[1] M. verspricht, H.s [umgearbeitete] Heroiden [Hagenau, Johannes Setzer, 1532] in Wittenberg, sobald nach Vollendung der Übersetzung des Neuen Testaments einige Pressen [Melchior] Lotters [d.J.] frei werden, oder am Rhein drucken zu lassen, denn sie gefallen ihm besser als die ihm unlängst bekannt gewordenen Epigramme des [Caspar] Ursinus [Velius. Basel, Johannes Froben, März 1522].

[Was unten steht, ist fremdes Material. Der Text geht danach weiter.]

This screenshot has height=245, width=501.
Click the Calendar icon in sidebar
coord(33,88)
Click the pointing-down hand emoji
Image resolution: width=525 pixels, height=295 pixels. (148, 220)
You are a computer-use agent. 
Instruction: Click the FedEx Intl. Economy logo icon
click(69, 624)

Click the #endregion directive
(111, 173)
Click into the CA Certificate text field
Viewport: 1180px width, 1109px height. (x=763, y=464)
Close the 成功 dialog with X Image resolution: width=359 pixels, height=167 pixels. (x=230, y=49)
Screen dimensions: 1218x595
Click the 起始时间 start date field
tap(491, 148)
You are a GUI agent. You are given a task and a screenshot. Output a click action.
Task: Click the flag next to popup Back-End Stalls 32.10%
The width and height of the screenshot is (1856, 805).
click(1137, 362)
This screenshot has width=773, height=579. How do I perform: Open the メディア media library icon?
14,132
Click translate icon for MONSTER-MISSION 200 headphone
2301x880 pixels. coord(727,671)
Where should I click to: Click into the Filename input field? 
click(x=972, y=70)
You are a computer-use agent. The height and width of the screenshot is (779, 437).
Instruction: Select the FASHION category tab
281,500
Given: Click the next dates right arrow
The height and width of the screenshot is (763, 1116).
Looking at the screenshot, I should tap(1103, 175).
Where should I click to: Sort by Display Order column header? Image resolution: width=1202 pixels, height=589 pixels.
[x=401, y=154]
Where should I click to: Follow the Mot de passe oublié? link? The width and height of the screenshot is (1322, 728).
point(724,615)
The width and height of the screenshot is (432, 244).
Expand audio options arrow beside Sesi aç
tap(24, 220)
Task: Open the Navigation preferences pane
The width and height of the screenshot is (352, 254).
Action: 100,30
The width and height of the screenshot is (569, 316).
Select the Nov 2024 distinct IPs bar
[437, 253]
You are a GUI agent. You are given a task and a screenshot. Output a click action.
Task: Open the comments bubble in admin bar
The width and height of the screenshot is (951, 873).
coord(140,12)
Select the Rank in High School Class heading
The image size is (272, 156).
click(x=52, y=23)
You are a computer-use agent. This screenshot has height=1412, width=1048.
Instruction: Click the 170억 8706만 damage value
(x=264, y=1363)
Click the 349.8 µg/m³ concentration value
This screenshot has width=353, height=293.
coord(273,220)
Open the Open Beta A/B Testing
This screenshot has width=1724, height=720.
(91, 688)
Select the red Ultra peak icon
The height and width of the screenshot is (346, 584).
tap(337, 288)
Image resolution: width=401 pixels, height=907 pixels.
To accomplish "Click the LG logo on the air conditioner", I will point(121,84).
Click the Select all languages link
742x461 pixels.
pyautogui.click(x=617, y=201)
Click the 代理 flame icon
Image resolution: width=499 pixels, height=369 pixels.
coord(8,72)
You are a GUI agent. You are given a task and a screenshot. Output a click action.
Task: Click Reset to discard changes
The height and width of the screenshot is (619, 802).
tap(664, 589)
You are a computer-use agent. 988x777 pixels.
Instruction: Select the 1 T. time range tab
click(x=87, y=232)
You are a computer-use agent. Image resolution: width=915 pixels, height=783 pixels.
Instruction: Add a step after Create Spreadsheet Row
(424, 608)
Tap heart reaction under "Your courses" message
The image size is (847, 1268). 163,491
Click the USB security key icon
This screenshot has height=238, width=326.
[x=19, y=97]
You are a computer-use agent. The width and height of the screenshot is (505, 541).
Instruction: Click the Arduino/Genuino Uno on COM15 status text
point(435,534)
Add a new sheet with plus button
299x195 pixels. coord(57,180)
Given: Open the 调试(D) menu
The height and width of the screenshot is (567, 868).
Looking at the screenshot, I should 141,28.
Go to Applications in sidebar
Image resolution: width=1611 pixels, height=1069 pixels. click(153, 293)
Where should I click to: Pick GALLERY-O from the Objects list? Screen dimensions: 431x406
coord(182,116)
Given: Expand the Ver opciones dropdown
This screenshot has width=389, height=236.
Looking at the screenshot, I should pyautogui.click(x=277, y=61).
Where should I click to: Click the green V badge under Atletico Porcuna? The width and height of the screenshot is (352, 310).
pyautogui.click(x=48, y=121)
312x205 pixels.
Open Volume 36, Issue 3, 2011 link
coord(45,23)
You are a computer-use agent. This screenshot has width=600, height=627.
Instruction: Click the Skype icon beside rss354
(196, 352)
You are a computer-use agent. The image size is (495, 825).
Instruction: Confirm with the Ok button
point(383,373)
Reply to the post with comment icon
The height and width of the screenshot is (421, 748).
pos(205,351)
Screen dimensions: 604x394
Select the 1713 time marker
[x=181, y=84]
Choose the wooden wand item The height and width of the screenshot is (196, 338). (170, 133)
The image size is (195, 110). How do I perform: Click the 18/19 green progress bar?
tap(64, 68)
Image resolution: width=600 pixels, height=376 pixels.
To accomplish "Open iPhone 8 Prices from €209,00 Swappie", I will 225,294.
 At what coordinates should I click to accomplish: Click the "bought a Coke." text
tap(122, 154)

[2] M. teilt H.s Sorge, daß die Mißachtung der Dichtung durch die Jugend verheerende Folgen für die sprachliche Bildung haben wird, und leitet seine Schüler zum Dichten an, auch durch eigene Werke
[3] wie beiliegende Homerübersetzung [vielleicht CR 10, 545f Nr. 127; 18, 125-128], die H. anregen soll. M. will das 2. Buch der Ilias übersetzen [vgl. CR 18, 121-126].
[4] Luther schätzt H. und wird ihm schreiben. Joachim [Camerarius] genest von einer schweren Krankheit. Grüße an Peter Eberbach, [Euricius] Cordus u.a.